Microsoft today announced the general availability of Azure Data Explorer (ADX) and Azure Data Lake Storage Gen2 (ADLS Gen2) — two services it says will afford Azure customers greater flexibility in managing unstructured data, or data generated from interactions on the web, software-as-a-service apps, social media, mobile apps, and internet of things devices. The company also launched a preview of Mapping Data Flow in Azure Data Factory, a visual, no-code app that enables developers to build “data transformations.”

“We always strive to make it very easy for IT staff to adopt analytics and for line-of-business people to utilize and deliver powerful insights using beautiful products,” said John Chirapurath, general manager of Azure data, blockchain, and AI at Microsoft.

ADLS Gen2 provides a Hadoop Distributed File System-compatible repository for storing both structured and unstructured data, along with an Azure Blob File System driver that allows files and folders to be distinctly addressed on the server side.

Meanwhile, ADX is purpose-built for speedy big data analytics.
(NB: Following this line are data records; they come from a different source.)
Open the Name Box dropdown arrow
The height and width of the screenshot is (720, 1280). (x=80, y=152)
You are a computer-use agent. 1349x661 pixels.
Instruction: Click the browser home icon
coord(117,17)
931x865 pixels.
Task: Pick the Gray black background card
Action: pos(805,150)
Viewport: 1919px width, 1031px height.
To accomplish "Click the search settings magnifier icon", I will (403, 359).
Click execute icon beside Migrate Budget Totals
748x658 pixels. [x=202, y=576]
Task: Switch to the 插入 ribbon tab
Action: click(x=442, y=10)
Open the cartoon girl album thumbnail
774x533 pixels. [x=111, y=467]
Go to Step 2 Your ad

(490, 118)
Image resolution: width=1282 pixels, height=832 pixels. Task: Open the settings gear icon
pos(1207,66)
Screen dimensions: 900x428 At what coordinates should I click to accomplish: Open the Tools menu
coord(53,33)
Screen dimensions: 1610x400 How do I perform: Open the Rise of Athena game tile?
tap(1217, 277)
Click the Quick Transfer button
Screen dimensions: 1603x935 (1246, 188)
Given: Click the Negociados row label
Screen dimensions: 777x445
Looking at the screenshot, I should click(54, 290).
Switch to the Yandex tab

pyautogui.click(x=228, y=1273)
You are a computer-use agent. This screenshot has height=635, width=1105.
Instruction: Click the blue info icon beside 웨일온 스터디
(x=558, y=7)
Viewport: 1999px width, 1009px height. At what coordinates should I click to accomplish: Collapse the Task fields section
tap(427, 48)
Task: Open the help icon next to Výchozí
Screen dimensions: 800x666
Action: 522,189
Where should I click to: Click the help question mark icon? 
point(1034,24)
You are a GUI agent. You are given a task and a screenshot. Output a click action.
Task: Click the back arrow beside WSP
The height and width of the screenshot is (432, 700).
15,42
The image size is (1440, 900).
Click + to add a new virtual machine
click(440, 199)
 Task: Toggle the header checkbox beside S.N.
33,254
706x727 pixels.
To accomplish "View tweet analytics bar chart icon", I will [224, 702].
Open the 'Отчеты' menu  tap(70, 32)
Microsoft claims ADX can analyze 1 billion records of streaming data per second while leaving the data and its metadata in its original state — letting engineers derive insights without having to preprocess that data. (The company pointed to a January study conducted by GigaOm that found Azure SQL Data Warehouse outperforms competing platforms like Google BigQuery in TPC-H benchmark tests by up to 14 times.)

These and other features recently convinced Newell Brands, BookBeat, and Heathrow Airport to move their workloads to Azure, Julie White, corporate vice president for Microsoft Azure, said in a blog post.

“This industry-leading price-performance extends to the rest of our analytics stack. This includes Azure Data Lake Storage, our cloud data storage service, and Azure Databricks, our big data processing service,” she said. “Only Azure provides the most comprehensive set of analytics services, from data ingestion to storage to data warehousing to machine learning and business intelligence.”